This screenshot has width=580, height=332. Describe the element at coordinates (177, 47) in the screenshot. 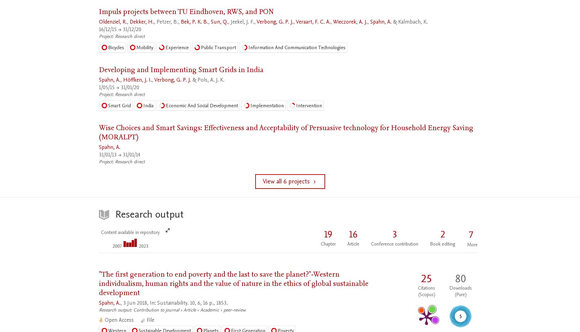

I see `'Experience'` at that location.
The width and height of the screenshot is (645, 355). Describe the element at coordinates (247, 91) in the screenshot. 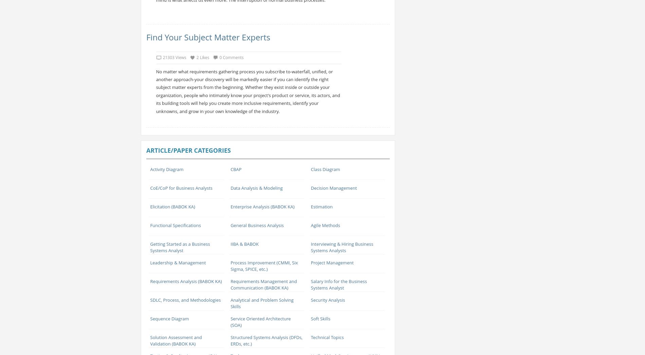

I see `'No matter what requirements gathering process you subscribe to-waterfall, unified, or another approach-your discovery will be markedly easier if you can identify the right subject matter experts from the beginning. Whether they exist inside or outside your organization, people who intimately know your project's product or service, its actors, and its building tools will help you create more inclusive requirements, identify your unknowns, and grow in your own knowledge of the industry.'` at that location.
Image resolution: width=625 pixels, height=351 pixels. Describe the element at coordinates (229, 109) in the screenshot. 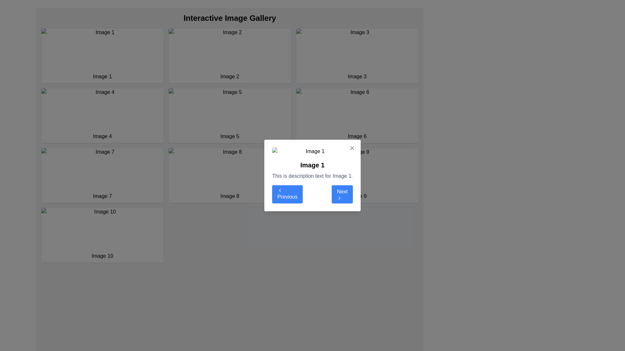

I see `the image labeled 'Image 5' located in the second row and third column of the interactive image gallery` at that location.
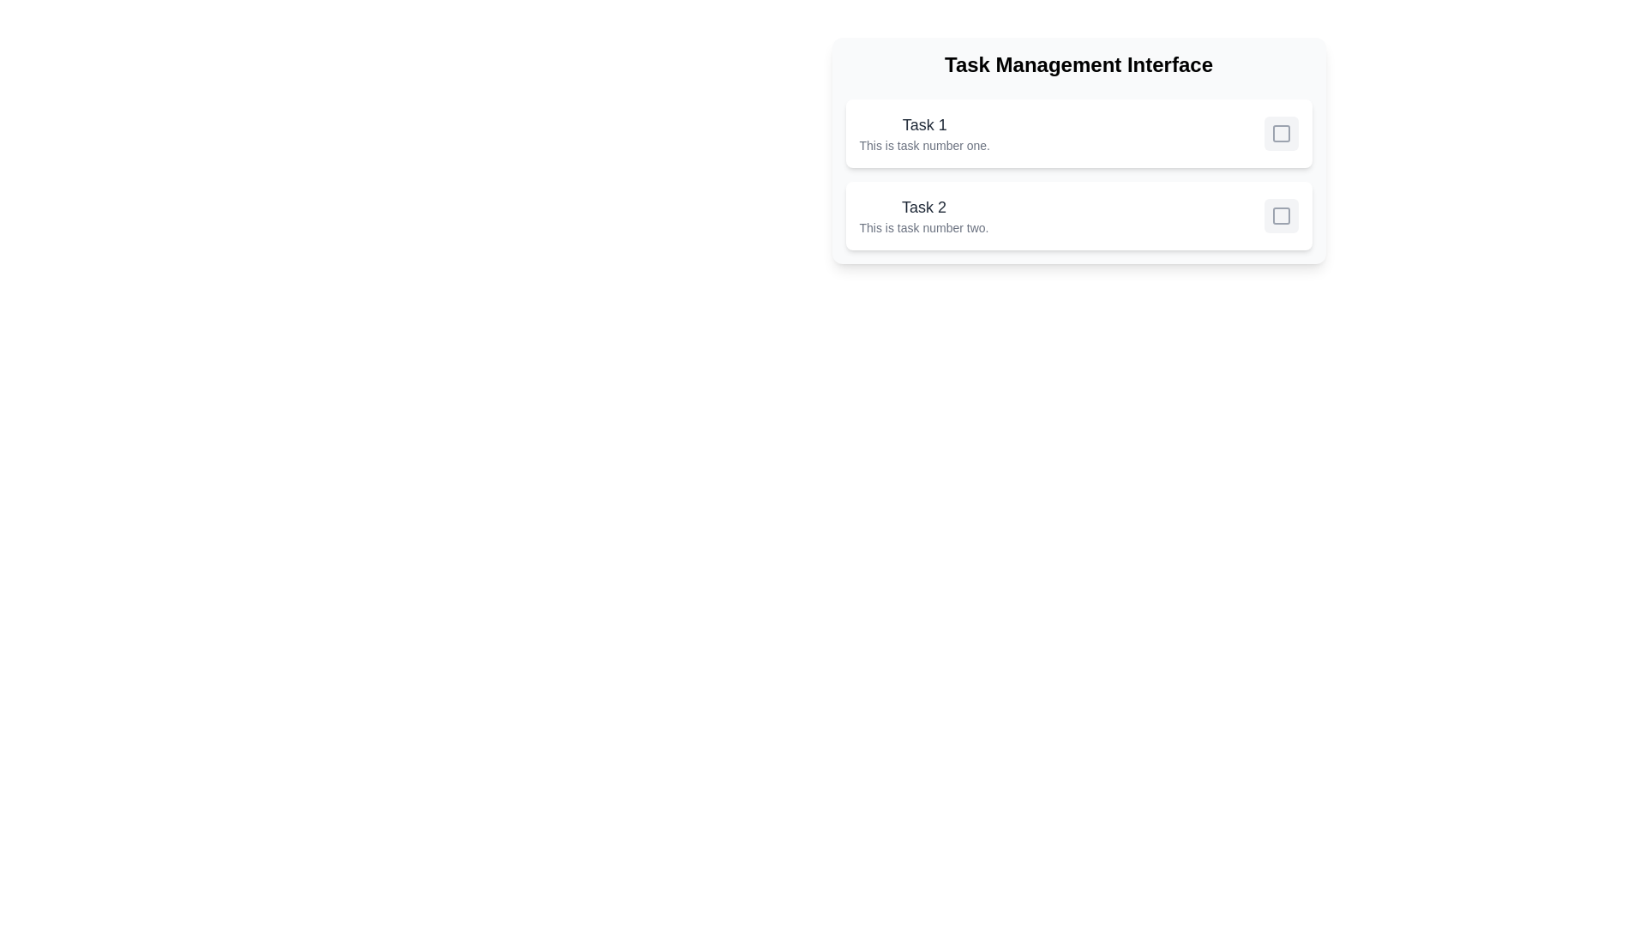 This screenshot has height=926, width=1646. I want to click on the square icon indicating an interactive feature for task management in 'Task 2' located on the right side, so click(1281, 214).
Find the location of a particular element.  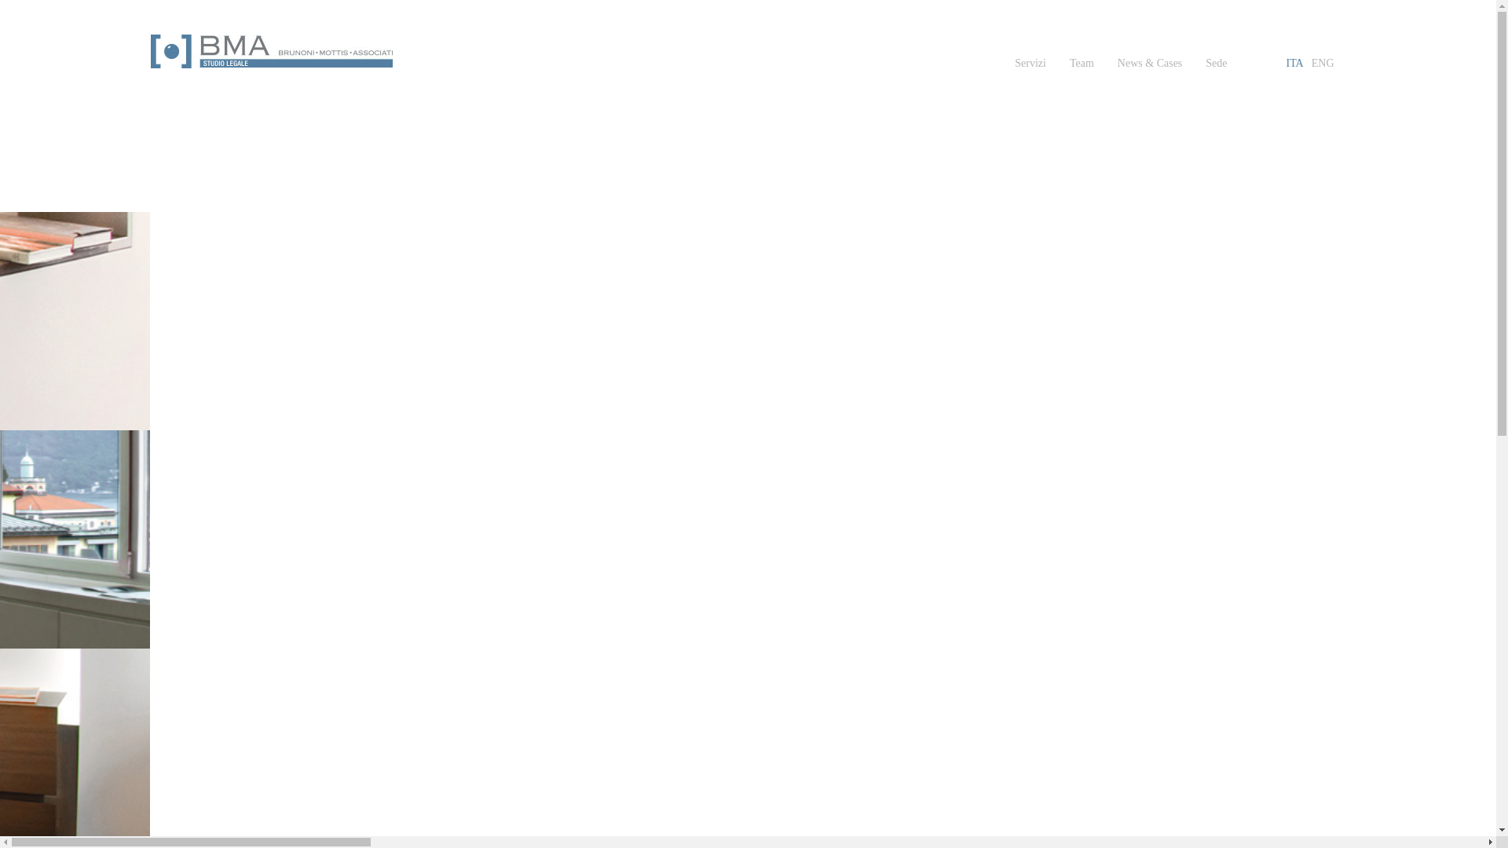

'Sede' is located at coordinates (1215, 63).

▶ Problem
Copy the entries above from the line with "The width and" up to and including the line with "This screenshot has height=926, width=1646.", leaving out the pictures.

▶ Task result
The width and height of the screenshot is (645, 355). Describe the element at coordinates (247, 91) in the screenshot. 

I see `'No matter what requirements gathering process you subscribe to-waterfall, unified, or another approach-your discovery will be markedly easier if you can identify the right subject matter experts from the beginning. Whether they exist inside or outside your organization, people who intimately know your project's product or service, its actors, and its building tools will help you create more inclusive requirements, identify your unknowns, and grow in your own knowledge of the industry.'` at that location.
Image resolution: width=625 pixels, height=351 pixels. Describe the element at coordinates (229, 109) in the screenshot. 

I see `the image labeled 'Image 5' located in the second row and third column of the interactive image gallery` at that location.
 This screenshot has height=926, width=1646. I want to click on the square icon indicating an interactive feature for task management in 'Task 2' located on the right side, so click(1281, 214).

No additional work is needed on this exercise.